# How to test Testosterone Cypionate or Enanthate



## chrisr116 (Mar 22, 2013)

Ok, this one is for testosterone.  There is also a protocol for HGH.  

Originally posted by Heavyiron:
*
How to test Testosterone Cypionate or Enanthate *

The following protocols must be followed exactly for at least 4 weeks. No other gear or ancillaries may be used during the first 4 weeks. If you have been on either dose for longer than 4 weeks you may get labs 7 days after your last injection.

All injections must be intramuscular (IM). The first week is a front-load.

*Testing Protocol - (for labs that only range up to 1,500ng/dl):*

Day 1. 300mg Cypionate or Enanthate
 Day 3. 300mg Cypionate or Enanthate
 Day 7. 300mg Cypionate or Enanthate
 Day 14. 300mg Cypionate or Enanthate
 Day 21. 300mg Cypionate or Enanthate
 Day 28. Total Testosterone Blood Draw (must be exactly 7 days after last inject)

Post lab results once you receive them. Please be specific about the dose, ester and protocol you used in your first post.

Passing results should be about 1,345 ng/dl +or- 139 ng/dl. Due to the crude nature of this protocol, passing results may vary greatly.

*Testing Protocol #2 - (for labs that range ABOVE 1,500ng/dL):*

Day 1. 600mg Cypionate or Enanthate
 Day 3. 300mg Cypionate or Enanthate
 Day 7. 600mg Cypionate or Enanthate
 Day 14. 600mg Cypionate or Enanthate
 Day 21. 600mg Cypionate or Enanthate
 Day 28. Total Testosterone Blood Draw (must be exactly 7 days after last inject)

Passing results should be about 2,370 ng/dl +or- 150ng/dl.
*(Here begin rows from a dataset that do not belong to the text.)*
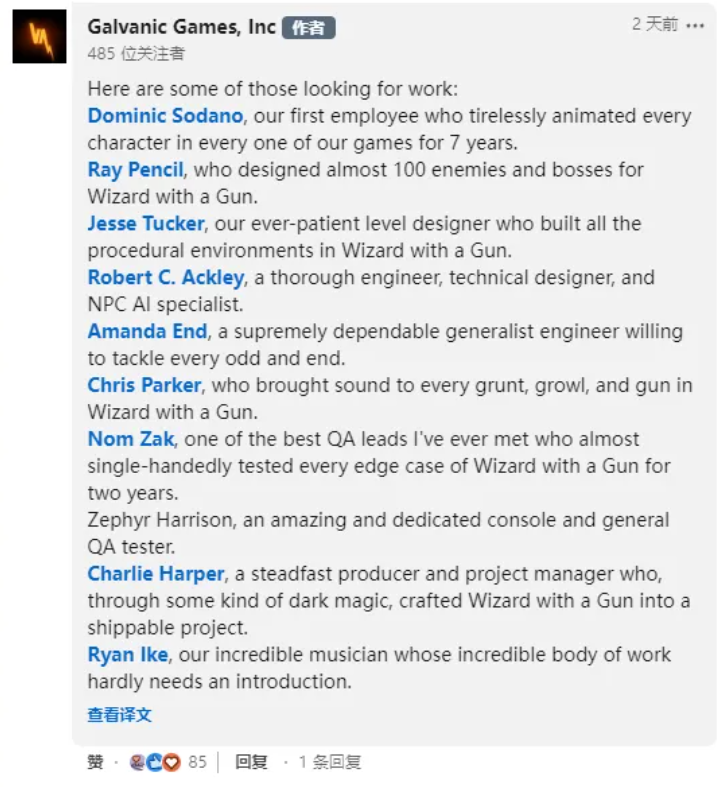
Task: Open Charlie Harper's profile link
Action: (x=156, y=574)
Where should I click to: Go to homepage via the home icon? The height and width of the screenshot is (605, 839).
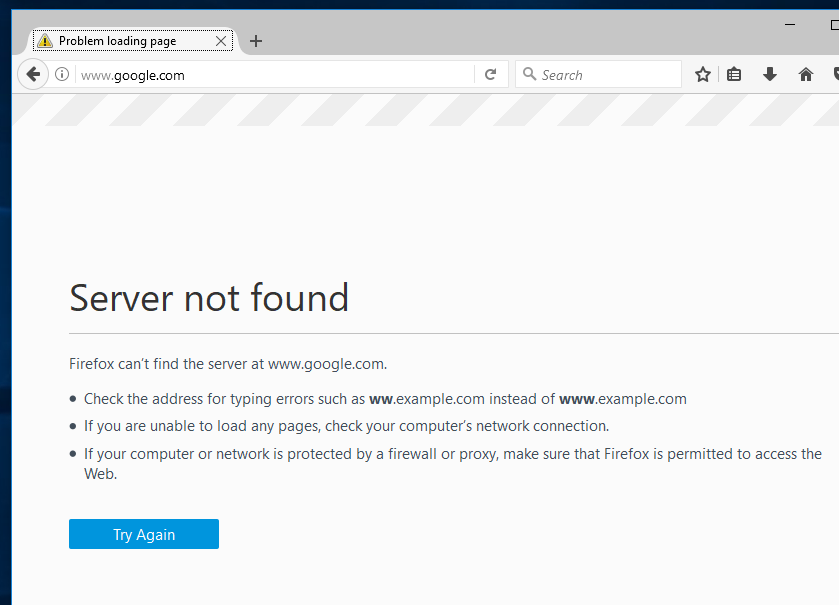[x=805, y=74]
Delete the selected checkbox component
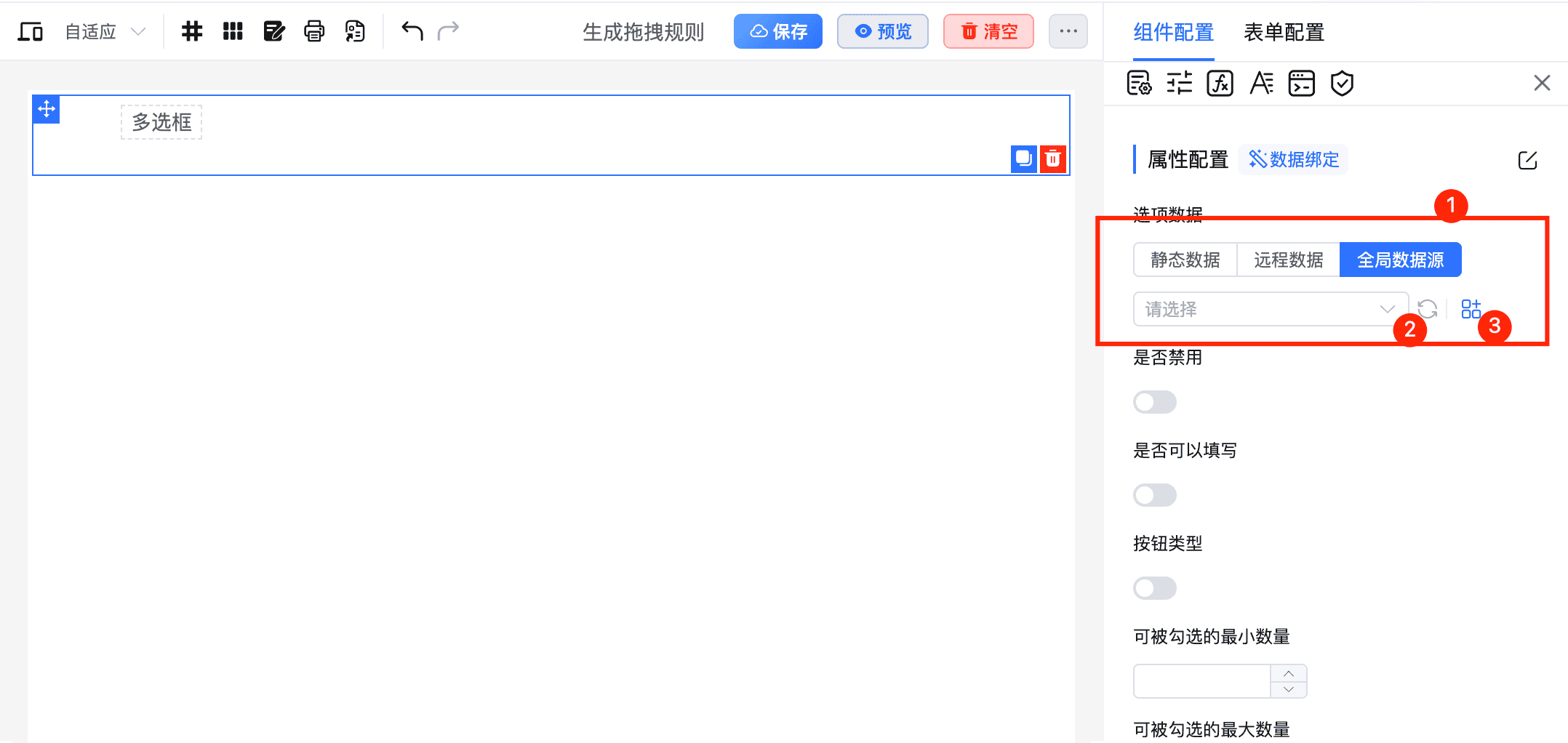 coord(1052,158)
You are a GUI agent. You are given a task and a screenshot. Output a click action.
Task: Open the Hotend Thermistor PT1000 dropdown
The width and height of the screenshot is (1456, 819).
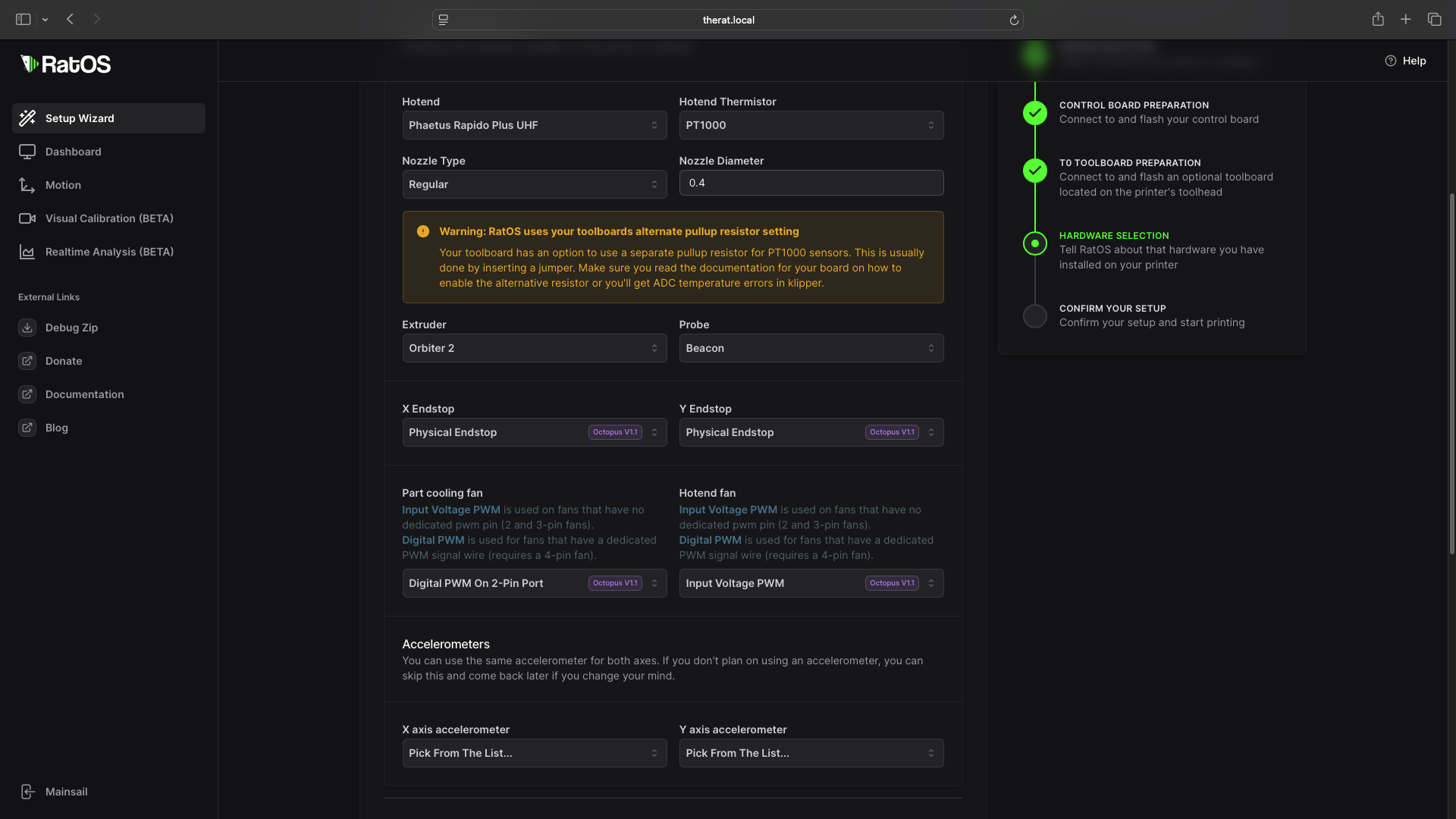pos(811,125)
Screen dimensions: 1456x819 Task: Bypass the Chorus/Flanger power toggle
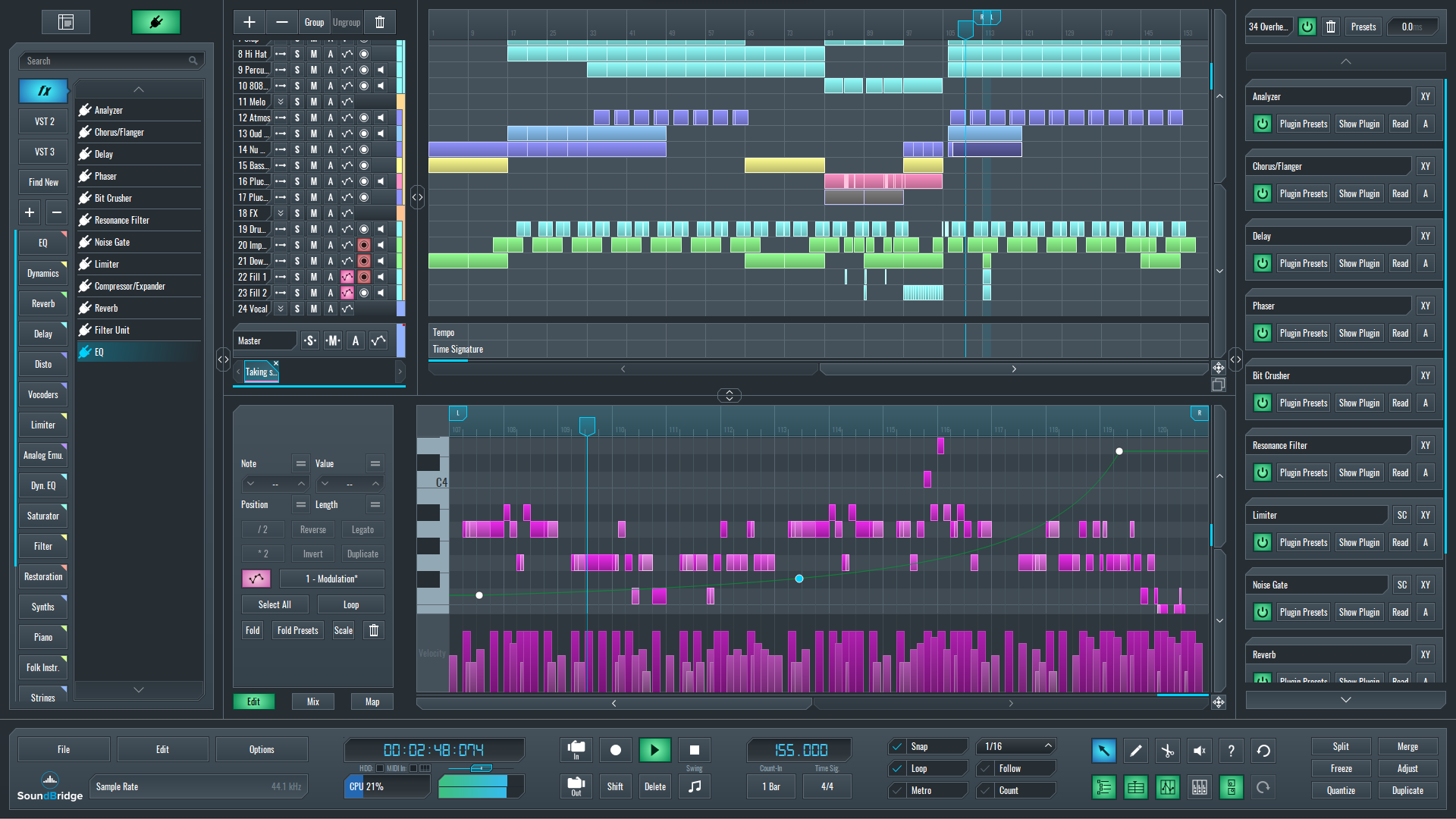[1263, 193]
Due to the crude nature of this protocol, passing results may vary greatly.

Failure to follow protocol exactly will result in useless results.

Reference Testosterone dose-response relationships in healthy young men

Pharmacokinetics of Testosterone cypionate Injection

Source: Schulte-Beerbuhl, 1980 Figure. Pharmacokinetics of 200mg Testosterone cypionate injection. Source: Comparison of Testosterone, dihydrotestosterone, luteinizing hormone, and follicle-stimulating hormone in serum after injection of Testosterone enanthate or Testosterone cypionate. Schulte-Beerbuhl M, Nieschlag E. Fertility and Sterility 33 (1980) 201-3.


----------



## powders101 (Mar 22, 2013)

Good bit of info. Can you also post the HGH protocol? Thanks!


----------



## AnaSCI (Mar 22, 2013)

powders101 said:


> Good bit of info. Can you also post the HGH protocol? Thanks!



Here you go:

http://www.anasci.org/vB/lab-serum-...h-hormone-real-guide-find-out.html#post154283


----------



## heavyiron (Mar 4, 2018)

looks familiar =)


----------



## rAJJIN (Mar 4, 2018)

heavyiron said:


> looks familiar =)



Good to see you stop in HEAVY :headbang:


----------



## Duluxx (Mar 4, 2018)

Awesome thanks


----------



## williammcd15 (Mar 6, 2018)

Great info!


----------



## JDiesel911 (Apr 13, 2018)

Good to know...!


----------



## jp82088 (Jul 31, 2018)

Very cool info thanks...


----------



## ldbruffey (Nov 22, 2018)

Good info


Sent from my iPhone using Tapatalk


----------



## prototype5 (Jul 23, 2019)

I know its an old thread, but curious on what that amount must be used?  my HRT dose is 0.75cc, 175mg a week of watson cyp.   I swapped it out for ARL test enath. 0.75cc, which was around 188mg a week.   Ran it for 6 weeks at that dose.  Did lab draw \at 7 days post shot fasting the night before.  Levels came back around 505ish. 
my test levels on their own with no HRT are in the 150s.  Seems pretty accurate?  or am I missing something


----------



## mgkc155 (Jul 24, 2019)

prototype5 said:


> I know its an old thread, but curious on what that amount must be used?  my HRT dose is 0.75cc, 175mg a week of watson cyp.   I swapped it out for ARL test enath. 0.75cc, which was around 188mg a week.   Ran it for 6 weeks at that dose.  Did lab draw \at 7 days post shot fasting the night before.  Levels came back around 505ish.
> my test levels on their own with no HRT are in the 150s.  Seems pretty accurate?  or am I missing something



For testing that only goes up to 1500 total you need to use 300mg/week and you results should be about 1,345 ng/dl +or- 139 ng/dl.


----------



## prototype5 (Jul 25, 2019)

mgkc155 said:


> For testing that only goes up to 1500 total you need to use 300mg/week and you results should be about 1,345 ng/dl +or- 139 ng/dl.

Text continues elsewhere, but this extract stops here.